__AIM OF THE EXERCISE__: The data below needs to be returned exactly, line for line.

__DATA FOR THE TASK__:
********************

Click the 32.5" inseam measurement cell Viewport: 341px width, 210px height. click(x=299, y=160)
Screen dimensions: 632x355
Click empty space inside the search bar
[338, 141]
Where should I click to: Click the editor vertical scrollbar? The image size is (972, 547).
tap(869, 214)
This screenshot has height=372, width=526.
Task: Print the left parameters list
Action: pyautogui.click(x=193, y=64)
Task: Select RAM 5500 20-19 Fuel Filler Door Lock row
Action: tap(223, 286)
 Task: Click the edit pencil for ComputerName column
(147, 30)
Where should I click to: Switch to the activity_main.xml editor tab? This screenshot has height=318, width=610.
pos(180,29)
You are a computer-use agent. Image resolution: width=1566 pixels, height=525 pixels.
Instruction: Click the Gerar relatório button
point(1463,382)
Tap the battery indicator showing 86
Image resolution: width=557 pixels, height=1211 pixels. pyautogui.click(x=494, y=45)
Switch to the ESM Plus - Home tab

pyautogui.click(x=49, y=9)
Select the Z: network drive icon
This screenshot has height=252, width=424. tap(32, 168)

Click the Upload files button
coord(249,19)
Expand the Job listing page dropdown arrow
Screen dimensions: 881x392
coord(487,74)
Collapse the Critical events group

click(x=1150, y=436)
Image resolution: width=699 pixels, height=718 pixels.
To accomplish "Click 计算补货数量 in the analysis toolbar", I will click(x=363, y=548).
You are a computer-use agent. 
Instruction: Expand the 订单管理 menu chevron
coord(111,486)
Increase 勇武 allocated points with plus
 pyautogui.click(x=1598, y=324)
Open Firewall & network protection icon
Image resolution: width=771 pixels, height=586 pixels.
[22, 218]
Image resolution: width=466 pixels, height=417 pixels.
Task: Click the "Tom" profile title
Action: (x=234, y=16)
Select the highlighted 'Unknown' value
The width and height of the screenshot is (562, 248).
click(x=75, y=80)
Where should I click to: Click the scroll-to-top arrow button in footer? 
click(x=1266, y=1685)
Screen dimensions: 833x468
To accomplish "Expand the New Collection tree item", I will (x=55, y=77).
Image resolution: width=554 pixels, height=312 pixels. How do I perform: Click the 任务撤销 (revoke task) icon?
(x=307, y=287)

********************

__RESPONSE TO THE TASK__:
Click the 32.5" inseam measurement cell Viewport: 341px width, 210px height. click(x=299, y=160)
Screen dimensions: 632x355
Click empty space inside the search bar
[338, 141]
Where should I click to: Click the editor vertical scrollbar? The image size is (972, 547).
tap(869, 214)
This screenshot has height=372, width=526.
Task: Print the left parameters list
Action: pyautogui.click(x=193, y=64)
Task: Select RAM 5500 20-19 Fuel Filler Door Lock row
Action: tap(223, 286)
 Task: Click the edit pencil for ComputerName column
(147, 30)
Where should I click to: Switch to the activity_main.xml editor tab? This screenshot has height=318, width=610.
pos(180,29)
You are a computer-use agent. Image resolution: width=1566 pixels, height=525 pixels.
Instruction: Click the Gerar relatório button
point(1463,382)
Tap the battery indicator showing 86
Image resolution: width=557 pixels, height=1211 pixels. pyautogui.click(x=494, y=45)
Switch to the ESM Plus - Home tab

pyautogui.click(x=49, y=9)
Select the Z: network drive icon
This screenshot has height=252, width=424. tap(32, 168)

Click the Upload files button
coord(249,19)
Expand the Job listing page dropdown arrow
Screen dimensions: 881x392
coord(487,74)
Collapse the Critical events group

click(x=1150, y=436)
Image resolution: width=699 pixels, height=718 pixels.
To accomplish "Click 计算补货数量 in the analysis toolbar", I will click(x=363, y=548).
You are a computer-use agent. 
Instruction: Expand the 订单管理 menu chevron
coord(111,486)
Increase 勇武 allocated points with plus
 pyautogui.click(x=1598, y=324)
Open Firewall & network protection icon
Image resolution: width=771 pixels, height=586 pixels.
[22, 218]
Image resolution: width=466 pixels, height=417 pixels.
Task: Click the "Tom" profile title
Action: (x=234, y=16)
Select the highlighted 'Unknown' value
The width and height of the screenshot is (562, 248).
click(x=75, y=80)
Where should I click to: Click the scroll-to-top arrow button in footer? 
click(x=1266, y=1685)
Screen dimensions: 833x468
To accomplish "Expand the New Collection tree item", I will (x=55, y=77).
Image resolution: width=554 pixels, height=312 pixels. How do I perform: Click the 任务撤销 (revoke task) icon?
(x=307, y=287)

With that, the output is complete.